◆ **Task to carry out**
With no omissions, write out every record given below.

_ _ _

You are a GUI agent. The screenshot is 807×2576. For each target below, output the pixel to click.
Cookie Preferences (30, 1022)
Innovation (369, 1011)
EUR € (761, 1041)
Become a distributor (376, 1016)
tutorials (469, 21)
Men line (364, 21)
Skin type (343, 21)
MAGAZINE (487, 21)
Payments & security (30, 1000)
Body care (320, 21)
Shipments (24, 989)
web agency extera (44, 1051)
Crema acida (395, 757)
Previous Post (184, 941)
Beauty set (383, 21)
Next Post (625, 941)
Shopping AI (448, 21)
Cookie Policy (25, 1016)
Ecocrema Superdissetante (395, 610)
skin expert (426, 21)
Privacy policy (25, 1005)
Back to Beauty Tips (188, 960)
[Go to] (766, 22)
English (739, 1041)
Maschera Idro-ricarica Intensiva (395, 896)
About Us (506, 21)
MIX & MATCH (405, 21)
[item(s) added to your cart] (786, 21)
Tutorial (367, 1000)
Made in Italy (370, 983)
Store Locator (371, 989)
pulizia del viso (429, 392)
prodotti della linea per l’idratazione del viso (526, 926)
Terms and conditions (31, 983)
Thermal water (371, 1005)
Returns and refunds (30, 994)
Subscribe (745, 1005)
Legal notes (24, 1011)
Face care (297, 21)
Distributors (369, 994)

_ _ _

◆ **The completed task**
You are a GUI agent. The screenshot is 807×2576. For each target below, output the pixel to click.
Cookie Preferences (30, 1022)
Innovation (369, 1011)
EUR € (761, 1041)
Become a distributor (376, 1016)
tutorials (469, 21)
Men line (364, 21)
Skin type (343, 21)
MAGAZINE (487, 21)
Payments & security (30, 1000)
Body care (320, 21)
Shipments (24, 989)
web agency extera (44, 1051)
Crema acida (395, 757)
Previous Post (184, 941)
Beauty set (383, 21)
Next Post (625, 941)
Shopping AI (448, 21)
Cookie Policy (25, 1016)
Ecocrema Superdissetante (395, 610)
skin expert (426, 21)
Privacy policy (25, 1005)
Back to Beauty Tips (188, 960)
[Go to] (766, 22)
English (739, 1041)
Maschera Idro-ricarica Intensiva (395, 896)
About Us (506, 21)
MIX & MATCH (405, 21)
[item(s) added to your cart] (786, 21)
Tutorial (367, 1000)
Made in Italy (370, 983)
Store Locator (371, 989)
pulizia del viso (429, 392)
prodotti della linea per l’idratazione del viso (526, 926)
Terms and conditions (31, 983)
Thermal water (371, 1005)
Returns and refunds (30, 994)
Subscribe (745, 1005)
Legal notes (24, 1011)
Face care (297, 21)
Distributors (369, 994)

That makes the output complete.